**Saved data entries:**
......
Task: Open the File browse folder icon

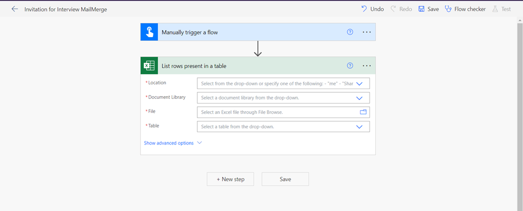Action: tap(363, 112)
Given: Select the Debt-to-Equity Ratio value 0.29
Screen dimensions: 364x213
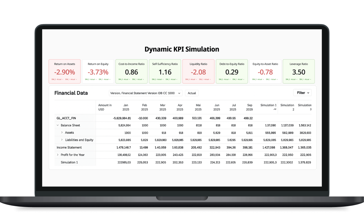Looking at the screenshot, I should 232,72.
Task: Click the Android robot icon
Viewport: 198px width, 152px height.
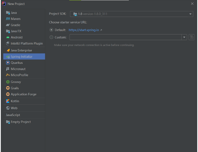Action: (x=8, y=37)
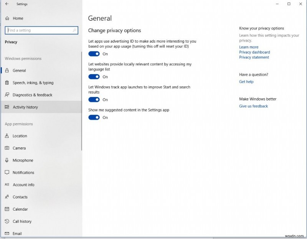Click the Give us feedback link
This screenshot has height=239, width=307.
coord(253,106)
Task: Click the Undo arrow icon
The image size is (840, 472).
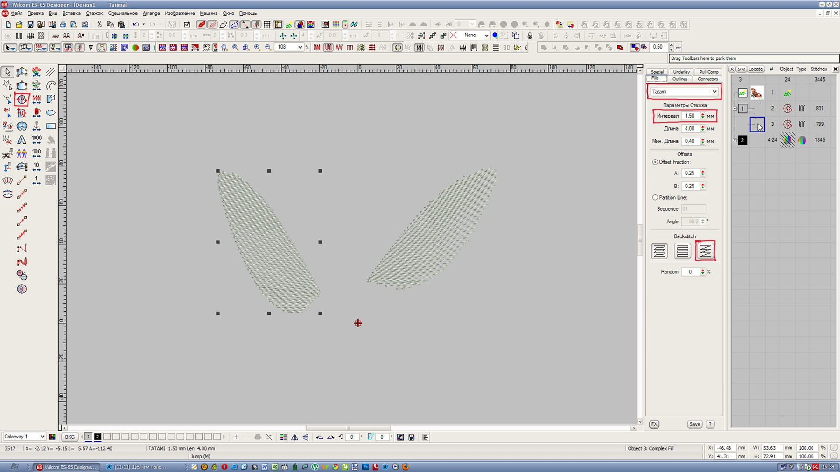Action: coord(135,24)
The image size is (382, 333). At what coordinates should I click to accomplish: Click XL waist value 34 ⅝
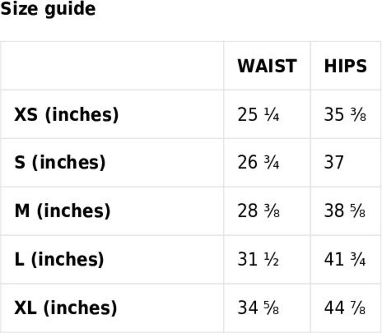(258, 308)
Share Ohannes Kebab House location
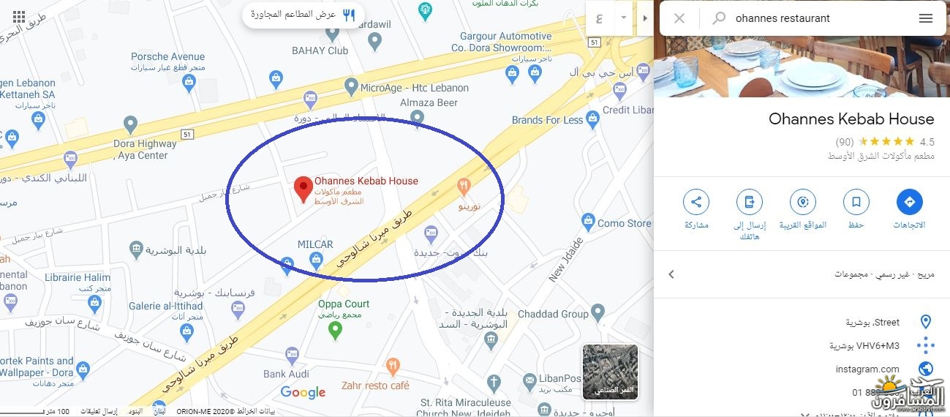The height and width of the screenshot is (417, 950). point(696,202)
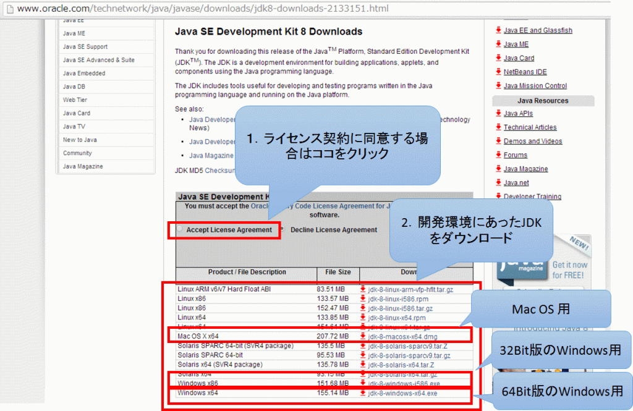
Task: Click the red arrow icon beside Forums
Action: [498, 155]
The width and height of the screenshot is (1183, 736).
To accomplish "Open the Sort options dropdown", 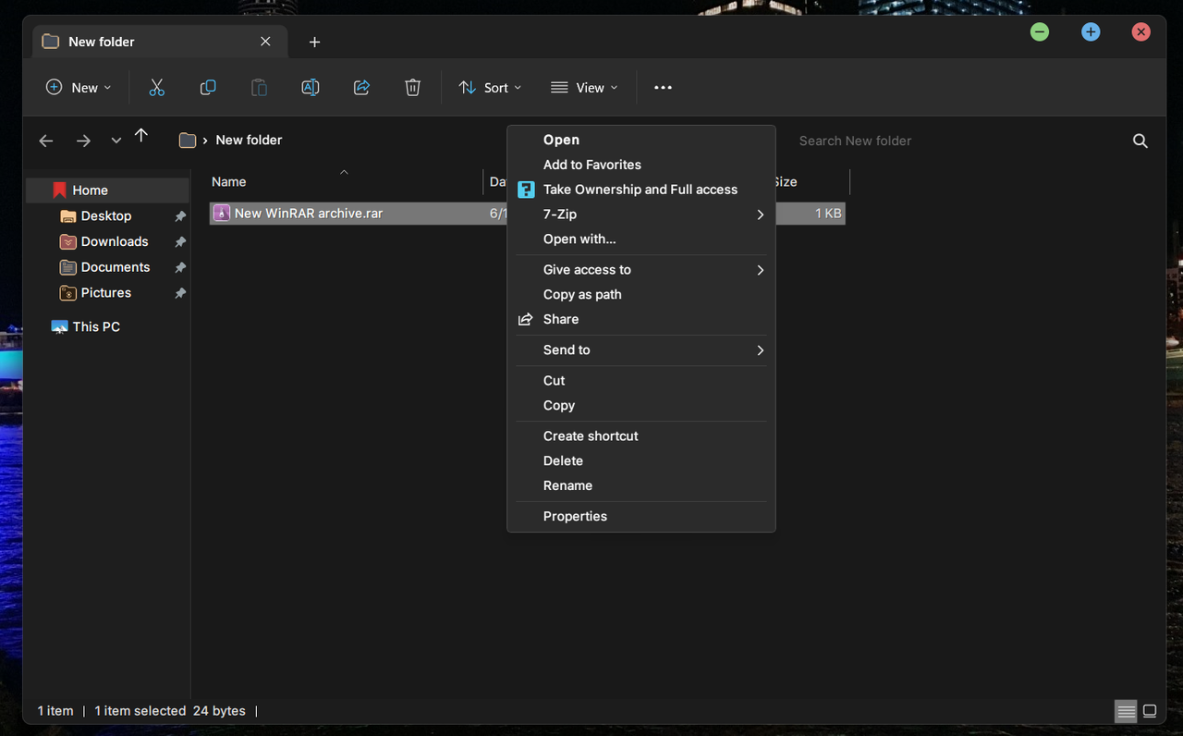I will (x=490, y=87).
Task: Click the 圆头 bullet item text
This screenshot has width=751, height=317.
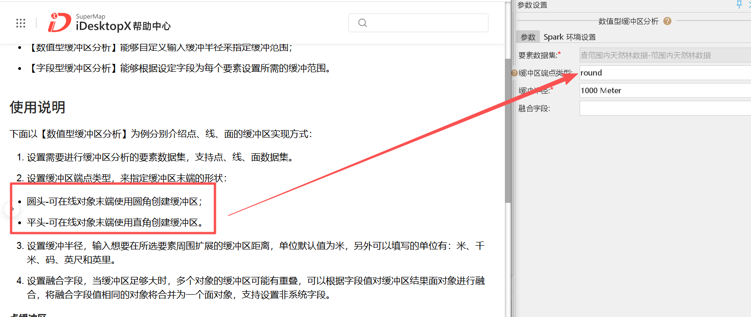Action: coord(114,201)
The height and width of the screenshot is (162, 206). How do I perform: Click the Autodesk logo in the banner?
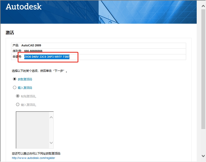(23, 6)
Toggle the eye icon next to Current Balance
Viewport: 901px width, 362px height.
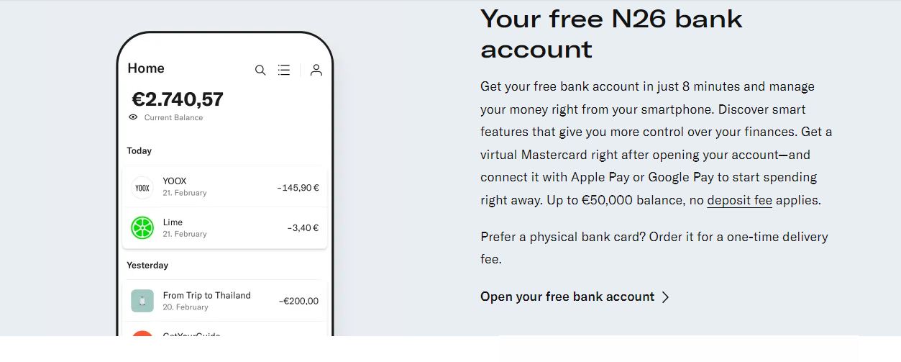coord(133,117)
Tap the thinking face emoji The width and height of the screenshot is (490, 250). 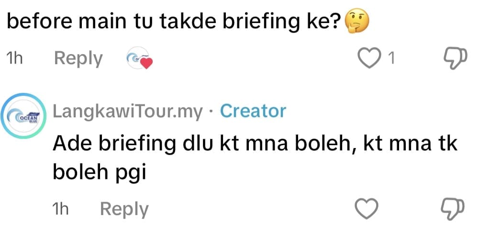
......
**GOAL OF THE EXERCISE:**
Pictures are not part of the copy. Extract exactly the lines from the line containing "The height and width of the screenshot is (162, 206)." through the final line of the entries above, both included.

**SOLUTION TO THIS TASK:**
The height and width of the screenshot is (162, 206). How do I perform: Click the Autodesk logo in the banner?
(23, 6)
Toggle the eye icon next to Current Balance
Viewport: 901px width, 362px height.
coord(133,117)
Tap the thinking face emoji The width and height of the screenshot is (490, 250). 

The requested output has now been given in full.